Heart failure is a global public health issue with a largely equal distribution between men and women. For patients with end-stage heart failure limited treatment options are available. The Cardiovascular Moonshot of RegMed-XB (CMRM-XB) is a comprehensive program based on the concept of developing personalized cardiac regenerative therapies tailored to individual patients. The researchers aim to enhance the body's inherent regenerative capacity, such as improving contractility and perfusion of the heart muscle, repairing or replacing coronary arteries and heart valves. Importantly, researchers will gain insights into optimizing heart treatment and potentially preventing certain cardiovascular diseases in patients.

The Research
The research is focused on the creation of  a(n) (additional) solution(s) for patients by regenerating the human heart inside (in-situ) or outside of the body (ex-situ). Repair of the heart in a cardiac perfusion bioreactor (ex-situ) offers unique opportunities, including the possibility to  apply treatments without off-target effects to distant organs or wash-out of therapeutics. Initially, this could be an option to restore donor hearts for transplant recipients. After restoring the heart, it will be re-implanted. This strategy also facilitates exploration of gene therapy for hereditary diseases. Along this process, the researchers learn how to treat the heart better and eventually also aim to deduce how to treat the heart inside a patient.

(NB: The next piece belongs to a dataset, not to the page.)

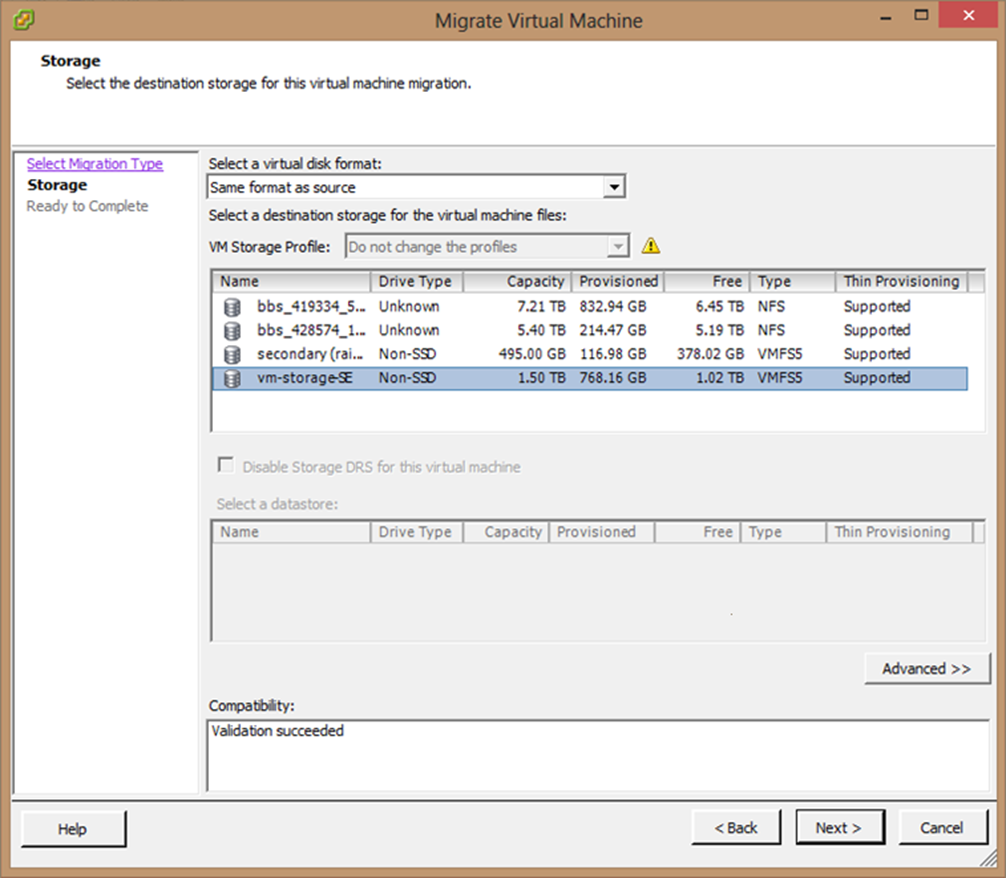The image size is (1006, 878).
Task: Sort datastores by Free column header
Action: (x=707, y=282)
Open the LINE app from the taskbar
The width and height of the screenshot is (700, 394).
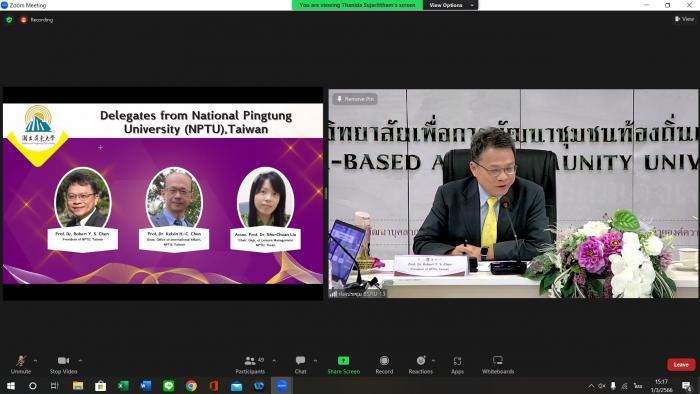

The Cardiovascular Moonshot of RegMed XB is the most recent addition to the Moonshot initiatives. To date, it has completed a hypothermic pilot study that has enhanced researchers' expertise in perfusion models. Currently, this model is undergoing further refinement for optimal heart preservation. Additionally, ongoing histopathological analysis of heart valves aims to elucidate how these valves remodel in response to altered fluid dynamics within the ex vivo heart platform.

The cardiovascular Moonshot consists of a multidisciplinary team of transplant surgeons (Utrecht), cardiologists (Utrecht, Maastricht), engineers (Eindhoven) and biologists (Leiden) with the support and input of key stakeholders including patients and companies.

The origin

RegMed XB is a virtual institute that currently comprises Dutch and Belgian public (universities and governments) and private (health foundations and companies) partners that work together to develop regenerative medicine solutions. Regenerative medicine aims to restore degenerated, diseased, or damaged tissues and organs, thereby increasing vital functioning and reducing the cost of healthcare. RegMed XB collaborates on ambitious projects in the field of regenerative medicine. Initially, five health foundations have joined the TKI-program by Health~Holland to define the research objectives and co-govern the projects. Numerous companies have joined and the regional governments support both the research and its valorisation.

The cardiovascular Moonshot recently received follow-up funding from the Dutch Heart Foundation through the Open PSS program, which the Dutch Heart Foundation receives from Health~Holland. In addition, companies involved are also making a financial contribution; these are Coagulation Profile and Axion Biosystems.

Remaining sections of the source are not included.